*** DATASET EXTRACT ***

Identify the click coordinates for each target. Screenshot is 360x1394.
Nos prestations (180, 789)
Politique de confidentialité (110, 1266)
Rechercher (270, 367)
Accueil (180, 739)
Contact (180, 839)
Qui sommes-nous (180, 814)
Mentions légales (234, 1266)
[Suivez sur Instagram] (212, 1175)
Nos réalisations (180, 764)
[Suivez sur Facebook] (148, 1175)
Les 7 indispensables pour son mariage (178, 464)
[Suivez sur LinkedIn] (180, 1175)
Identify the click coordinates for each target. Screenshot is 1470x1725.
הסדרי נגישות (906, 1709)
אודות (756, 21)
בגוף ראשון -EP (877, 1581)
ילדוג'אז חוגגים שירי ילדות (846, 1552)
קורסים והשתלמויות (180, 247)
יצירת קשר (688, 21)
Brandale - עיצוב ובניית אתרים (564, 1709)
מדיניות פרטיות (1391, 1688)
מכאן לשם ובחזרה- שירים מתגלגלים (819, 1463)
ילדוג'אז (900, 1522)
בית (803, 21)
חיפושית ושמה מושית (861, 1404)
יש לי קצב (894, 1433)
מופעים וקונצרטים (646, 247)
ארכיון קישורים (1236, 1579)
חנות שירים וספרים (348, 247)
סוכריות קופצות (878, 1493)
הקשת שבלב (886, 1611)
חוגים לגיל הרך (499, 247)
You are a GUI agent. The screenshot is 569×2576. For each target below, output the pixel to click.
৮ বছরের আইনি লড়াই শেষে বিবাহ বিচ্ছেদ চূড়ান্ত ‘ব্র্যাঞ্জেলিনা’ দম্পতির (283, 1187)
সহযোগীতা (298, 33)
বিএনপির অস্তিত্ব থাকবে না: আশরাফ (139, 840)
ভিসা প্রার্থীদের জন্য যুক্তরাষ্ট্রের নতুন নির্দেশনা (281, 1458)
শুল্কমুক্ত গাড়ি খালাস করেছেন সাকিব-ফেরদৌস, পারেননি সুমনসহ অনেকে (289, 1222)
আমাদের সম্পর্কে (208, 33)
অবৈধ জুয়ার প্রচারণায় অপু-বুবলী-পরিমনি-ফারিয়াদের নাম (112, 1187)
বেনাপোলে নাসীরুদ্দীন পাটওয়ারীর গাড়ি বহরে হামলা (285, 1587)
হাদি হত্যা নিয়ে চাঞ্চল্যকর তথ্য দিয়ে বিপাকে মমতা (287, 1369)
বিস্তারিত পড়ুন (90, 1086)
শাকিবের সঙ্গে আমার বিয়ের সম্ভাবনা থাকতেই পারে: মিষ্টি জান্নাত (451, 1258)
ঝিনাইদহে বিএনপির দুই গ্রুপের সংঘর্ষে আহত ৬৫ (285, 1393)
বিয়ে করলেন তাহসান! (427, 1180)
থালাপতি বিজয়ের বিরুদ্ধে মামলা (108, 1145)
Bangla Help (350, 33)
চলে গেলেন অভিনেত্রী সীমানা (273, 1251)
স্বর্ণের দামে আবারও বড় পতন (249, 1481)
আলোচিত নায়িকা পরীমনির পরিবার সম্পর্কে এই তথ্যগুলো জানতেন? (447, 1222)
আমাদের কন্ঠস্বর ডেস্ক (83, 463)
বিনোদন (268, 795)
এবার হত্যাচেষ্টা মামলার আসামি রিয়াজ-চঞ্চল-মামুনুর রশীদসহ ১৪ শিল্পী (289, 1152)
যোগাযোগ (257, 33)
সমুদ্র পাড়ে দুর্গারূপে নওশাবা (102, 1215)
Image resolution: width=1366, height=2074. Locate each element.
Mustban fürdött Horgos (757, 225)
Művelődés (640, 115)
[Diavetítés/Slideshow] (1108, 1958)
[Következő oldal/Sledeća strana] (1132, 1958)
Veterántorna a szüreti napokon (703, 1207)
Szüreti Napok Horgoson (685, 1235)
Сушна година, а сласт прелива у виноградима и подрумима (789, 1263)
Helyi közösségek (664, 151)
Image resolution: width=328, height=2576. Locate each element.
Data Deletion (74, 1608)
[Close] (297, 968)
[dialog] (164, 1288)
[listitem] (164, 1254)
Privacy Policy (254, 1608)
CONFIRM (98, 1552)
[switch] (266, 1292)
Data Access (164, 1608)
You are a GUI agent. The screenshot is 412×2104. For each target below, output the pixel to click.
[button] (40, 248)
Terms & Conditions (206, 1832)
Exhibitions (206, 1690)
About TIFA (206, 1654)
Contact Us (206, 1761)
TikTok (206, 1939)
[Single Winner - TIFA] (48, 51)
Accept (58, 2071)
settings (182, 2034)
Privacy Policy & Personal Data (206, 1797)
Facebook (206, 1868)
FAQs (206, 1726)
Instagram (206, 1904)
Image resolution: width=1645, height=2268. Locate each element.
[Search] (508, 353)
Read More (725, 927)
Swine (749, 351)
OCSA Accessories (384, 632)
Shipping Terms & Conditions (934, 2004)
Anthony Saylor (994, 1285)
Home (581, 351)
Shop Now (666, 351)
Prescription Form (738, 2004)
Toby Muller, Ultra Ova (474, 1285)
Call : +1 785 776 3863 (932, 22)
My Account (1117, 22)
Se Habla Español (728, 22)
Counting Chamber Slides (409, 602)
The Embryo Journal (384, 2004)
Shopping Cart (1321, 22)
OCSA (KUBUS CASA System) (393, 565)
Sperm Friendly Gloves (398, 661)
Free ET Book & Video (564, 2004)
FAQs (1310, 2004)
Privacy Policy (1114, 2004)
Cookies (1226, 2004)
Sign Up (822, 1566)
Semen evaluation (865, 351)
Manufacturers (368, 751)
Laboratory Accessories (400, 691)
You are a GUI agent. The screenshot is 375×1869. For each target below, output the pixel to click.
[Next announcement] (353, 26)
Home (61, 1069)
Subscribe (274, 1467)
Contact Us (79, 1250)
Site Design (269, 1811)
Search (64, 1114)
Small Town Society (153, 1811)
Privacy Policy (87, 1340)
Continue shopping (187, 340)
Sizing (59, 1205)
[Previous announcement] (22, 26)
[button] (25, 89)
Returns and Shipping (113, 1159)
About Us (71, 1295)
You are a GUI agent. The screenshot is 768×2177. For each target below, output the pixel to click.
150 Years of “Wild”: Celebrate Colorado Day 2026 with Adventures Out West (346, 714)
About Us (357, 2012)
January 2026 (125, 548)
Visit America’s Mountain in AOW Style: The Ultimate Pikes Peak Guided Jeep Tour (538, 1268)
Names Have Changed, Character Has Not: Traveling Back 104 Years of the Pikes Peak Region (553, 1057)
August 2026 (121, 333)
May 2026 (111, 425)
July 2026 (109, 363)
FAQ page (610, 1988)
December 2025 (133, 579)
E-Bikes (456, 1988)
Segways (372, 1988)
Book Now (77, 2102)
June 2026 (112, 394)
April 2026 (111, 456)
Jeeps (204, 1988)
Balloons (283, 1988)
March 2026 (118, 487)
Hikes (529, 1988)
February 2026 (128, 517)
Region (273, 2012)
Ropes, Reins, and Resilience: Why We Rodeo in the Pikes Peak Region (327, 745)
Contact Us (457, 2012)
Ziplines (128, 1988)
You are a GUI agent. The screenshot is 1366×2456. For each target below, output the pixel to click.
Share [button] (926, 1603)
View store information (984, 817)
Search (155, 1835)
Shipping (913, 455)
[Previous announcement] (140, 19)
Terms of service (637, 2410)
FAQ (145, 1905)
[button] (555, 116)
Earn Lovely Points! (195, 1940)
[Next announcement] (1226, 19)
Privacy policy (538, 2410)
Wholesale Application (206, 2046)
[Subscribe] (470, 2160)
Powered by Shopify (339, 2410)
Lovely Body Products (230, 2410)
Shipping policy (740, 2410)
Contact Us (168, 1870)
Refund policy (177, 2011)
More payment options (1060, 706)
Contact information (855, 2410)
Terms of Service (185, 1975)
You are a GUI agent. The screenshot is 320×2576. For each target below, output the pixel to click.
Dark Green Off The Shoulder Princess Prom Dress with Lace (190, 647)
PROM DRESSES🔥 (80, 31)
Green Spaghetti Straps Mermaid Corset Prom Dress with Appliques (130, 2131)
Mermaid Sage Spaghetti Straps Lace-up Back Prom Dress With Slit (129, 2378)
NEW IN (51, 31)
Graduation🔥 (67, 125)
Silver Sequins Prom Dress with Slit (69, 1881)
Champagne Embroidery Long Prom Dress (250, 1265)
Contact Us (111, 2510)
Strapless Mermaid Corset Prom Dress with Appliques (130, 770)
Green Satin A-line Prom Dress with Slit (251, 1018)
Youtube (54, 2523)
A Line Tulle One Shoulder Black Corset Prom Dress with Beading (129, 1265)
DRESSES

*** End of DATASET EXTRACT ***

_WORK REQUIRED_. Look through the entries above. Extract each line with the word "Locate".

_EXPECTED ANSWER_.
Image resolution: width=1366, height=2074. Locate each element.
Image resolution: width=328, height=2576. Locate each element.
Image resolution: width=1645, height=2268. Locate each element.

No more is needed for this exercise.